* Prompt
Your job with the data below: print everything from the line that holds "Task: Launch Canva from the dock" down to the line that holds "Viewport: 1024px width, 916px height.", ends included, exactly, and nothing else.

* Record extracts

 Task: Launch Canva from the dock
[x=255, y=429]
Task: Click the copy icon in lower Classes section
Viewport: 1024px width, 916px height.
---
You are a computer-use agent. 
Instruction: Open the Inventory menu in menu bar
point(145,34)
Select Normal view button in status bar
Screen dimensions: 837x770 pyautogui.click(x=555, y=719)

* Answer for this exercise
 Task: Launch Canva from the dock
[x=255, y=429]
Task: Click the copy icon in lower Classes section
Viewport: 1024px width, 916px height.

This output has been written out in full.